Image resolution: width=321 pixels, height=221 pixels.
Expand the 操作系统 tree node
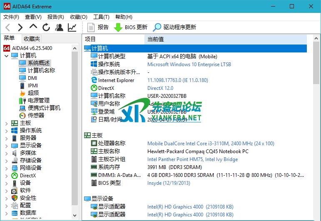(6, 131)
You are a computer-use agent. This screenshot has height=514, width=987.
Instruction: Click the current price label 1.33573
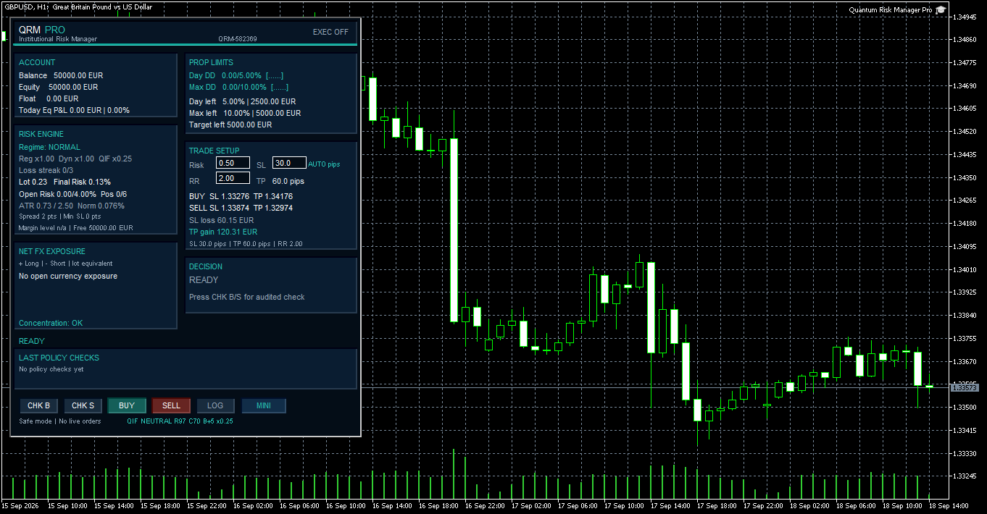[x=965, y=388]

- - -

To do: Lines containing the word "width": say how many there are in the material, with no other text.

Result: 2